TEXT SHOWN Start Marker

Enhancing Confidence Estimation in Telco LLMs via Twin-Pass CoT-Ensembling

arXiv cs.LG / 4/16/2026

💬 OpinionSignals & Early TrendsIdeas & Deep AnalysisModels & Research

Key Points

  • Telecom-domain LLMs (tested with Gemma-3 variants) often produce biased and unreliable confidence scores, commonly showing systematic overconfidence on task answers.
  • The paper finds that single-pass, verbalized confidence estimation does not track true correctness in datasets spanning 3GPP specification analysis and O-RAN troubleshooting benchmarks.
  • It introduces a Twin-Pass Chain-of-Thought (CoT)-Ensembling approach that runs multiple independent reasoning evaluations and aggregates them into a more calibrated confidence score.
  • Experiments on TeleQnA, ORANBench, and srsRANBench show the method can reduce Expected Calibration Error (ECE) by up to 88%, improving trustworthiness of LLM self-assessment.
  • The authors position the technique as a practical route to safer verification and more reliable deployment of LLM outputs in telecommunications workflows.

Abstract

Large Language Models (LLMs) are increasingly applied to complex telecommunications tasks, including 3GPP specification analysis and O-RAN network troubleshooting. However, a critical limitation remains: LLM-generated confidence scores are often biased and unreliable, frequently exhibiting systematic overconfidence. This lack of trustworthy self-assessment makes it difficult to verify model outputs and safely rely on them in practice. In this paper, we study confidence calibration in telecom-domain LLMs using the representative Gemma-3 model family (4B, 12B, and 27B parameters), evaluated on TeleQnA, ORANBench, and srsRANBench. We show that standard single-pass, verbalized confidence estimates fail to reflect true correctness, often assigning high confidence to incorrect predictions. To address this, we propose a novel Twin-Pass Chain of Thought (CoT)-Ensembling methodology for improving confidence estimation by leveraging multiple independent reasoning evaluations and aggregating their assessments into a calibrated confidence score. Our approach reduces Expected Calibration Error (ECE) by up to 88% across benchmarks, significantly improving the reliability of model self-assessment. These results highlight the limitations of current confidence estimation practices and demonstrate a practical path toward more trustworthy evaluation of LLM outputs in telecommunications.

TEXT SHOWN End Marker
INFORMATION SHOWN Start Marker

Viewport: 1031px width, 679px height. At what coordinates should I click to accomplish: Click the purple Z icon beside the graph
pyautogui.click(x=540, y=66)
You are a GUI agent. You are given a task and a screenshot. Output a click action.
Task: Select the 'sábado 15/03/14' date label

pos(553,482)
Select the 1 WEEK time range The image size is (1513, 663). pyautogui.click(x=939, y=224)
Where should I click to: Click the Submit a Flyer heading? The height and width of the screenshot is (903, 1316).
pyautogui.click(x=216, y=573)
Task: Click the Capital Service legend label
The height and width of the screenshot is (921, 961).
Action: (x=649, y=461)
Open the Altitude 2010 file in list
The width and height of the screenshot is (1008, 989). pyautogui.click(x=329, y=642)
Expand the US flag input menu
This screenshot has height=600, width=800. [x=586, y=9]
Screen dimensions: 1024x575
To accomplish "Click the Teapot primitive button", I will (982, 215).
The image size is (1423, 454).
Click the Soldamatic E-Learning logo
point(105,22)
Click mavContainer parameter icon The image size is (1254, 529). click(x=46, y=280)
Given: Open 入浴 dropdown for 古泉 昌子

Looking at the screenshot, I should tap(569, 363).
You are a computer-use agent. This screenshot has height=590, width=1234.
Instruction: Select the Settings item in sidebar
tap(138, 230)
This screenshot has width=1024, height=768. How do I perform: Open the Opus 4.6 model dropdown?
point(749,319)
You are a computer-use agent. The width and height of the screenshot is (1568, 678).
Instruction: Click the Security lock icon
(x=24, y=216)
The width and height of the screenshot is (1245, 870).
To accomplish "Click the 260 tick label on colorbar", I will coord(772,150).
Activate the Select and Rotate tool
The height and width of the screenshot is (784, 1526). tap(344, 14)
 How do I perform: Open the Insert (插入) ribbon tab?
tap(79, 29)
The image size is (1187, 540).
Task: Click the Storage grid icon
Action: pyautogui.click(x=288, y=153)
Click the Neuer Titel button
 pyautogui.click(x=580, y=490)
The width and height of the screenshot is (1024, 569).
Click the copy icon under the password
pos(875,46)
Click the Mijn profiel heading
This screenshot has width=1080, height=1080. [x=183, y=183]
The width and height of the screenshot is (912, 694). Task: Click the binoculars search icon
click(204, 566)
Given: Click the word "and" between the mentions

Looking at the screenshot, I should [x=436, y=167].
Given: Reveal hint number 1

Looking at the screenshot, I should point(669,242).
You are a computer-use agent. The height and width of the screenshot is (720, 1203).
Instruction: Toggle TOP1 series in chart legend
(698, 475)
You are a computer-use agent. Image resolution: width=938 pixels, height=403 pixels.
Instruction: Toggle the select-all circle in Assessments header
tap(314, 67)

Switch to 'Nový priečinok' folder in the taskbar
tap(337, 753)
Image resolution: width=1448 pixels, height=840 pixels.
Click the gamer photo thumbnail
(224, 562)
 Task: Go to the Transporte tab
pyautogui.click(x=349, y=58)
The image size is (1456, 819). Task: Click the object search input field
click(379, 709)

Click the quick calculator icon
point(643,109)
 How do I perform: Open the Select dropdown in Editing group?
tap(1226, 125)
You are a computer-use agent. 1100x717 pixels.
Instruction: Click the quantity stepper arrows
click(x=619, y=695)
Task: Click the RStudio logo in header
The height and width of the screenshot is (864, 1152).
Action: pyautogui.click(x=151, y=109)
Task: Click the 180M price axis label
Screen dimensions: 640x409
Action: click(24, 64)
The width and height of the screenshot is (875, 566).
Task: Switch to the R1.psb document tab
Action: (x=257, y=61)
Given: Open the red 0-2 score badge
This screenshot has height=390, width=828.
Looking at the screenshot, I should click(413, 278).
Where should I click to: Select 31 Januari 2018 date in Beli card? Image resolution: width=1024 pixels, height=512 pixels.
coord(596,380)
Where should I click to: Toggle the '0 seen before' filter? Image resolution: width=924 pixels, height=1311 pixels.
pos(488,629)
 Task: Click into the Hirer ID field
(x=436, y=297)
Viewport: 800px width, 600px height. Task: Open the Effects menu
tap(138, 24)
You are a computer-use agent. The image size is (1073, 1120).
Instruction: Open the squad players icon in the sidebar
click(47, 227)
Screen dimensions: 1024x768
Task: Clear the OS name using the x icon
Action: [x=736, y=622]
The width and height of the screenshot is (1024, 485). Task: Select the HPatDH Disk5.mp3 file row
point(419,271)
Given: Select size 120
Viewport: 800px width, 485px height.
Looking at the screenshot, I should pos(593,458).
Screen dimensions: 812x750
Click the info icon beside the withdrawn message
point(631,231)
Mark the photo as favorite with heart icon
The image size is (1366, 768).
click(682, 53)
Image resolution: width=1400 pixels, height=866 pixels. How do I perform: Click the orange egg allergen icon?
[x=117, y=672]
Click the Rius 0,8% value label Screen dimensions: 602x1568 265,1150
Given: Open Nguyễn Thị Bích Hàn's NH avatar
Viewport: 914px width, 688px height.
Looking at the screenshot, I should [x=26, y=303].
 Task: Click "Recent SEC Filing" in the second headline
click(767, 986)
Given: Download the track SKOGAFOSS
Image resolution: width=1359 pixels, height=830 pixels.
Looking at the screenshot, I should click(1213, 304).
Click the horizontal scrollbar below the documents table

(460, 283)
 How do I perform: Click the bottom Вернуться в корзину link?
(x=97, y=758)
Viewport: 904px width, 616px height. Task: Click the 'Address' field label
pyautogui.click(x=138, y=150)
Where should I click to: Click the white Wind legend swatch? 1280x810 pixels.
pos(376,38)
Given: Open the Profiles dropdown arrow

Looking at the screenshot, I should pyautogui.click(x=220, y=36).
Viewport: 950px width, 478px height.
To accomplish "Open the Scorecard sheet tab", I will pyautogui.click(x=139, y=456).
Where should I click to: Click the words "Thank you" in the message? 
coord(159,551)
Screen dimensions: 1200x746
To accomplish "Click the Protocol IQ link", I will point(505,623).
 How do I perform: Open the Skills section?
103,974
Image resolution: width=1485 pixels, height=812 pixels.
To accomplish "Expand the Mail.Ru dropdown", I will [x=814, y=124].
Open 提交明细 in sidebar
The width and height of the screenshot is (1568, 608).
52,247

INFORMATION SHOWN End Marker

#### [TASK BRIEF]
According to the summary on confidence estimation in telecom LLMs, which three benchmarks were used to evaluate the Gemma-3 models?

#### [EXERCISE ANSWER]
TeleQnA, ORANBench, and srsRANBench.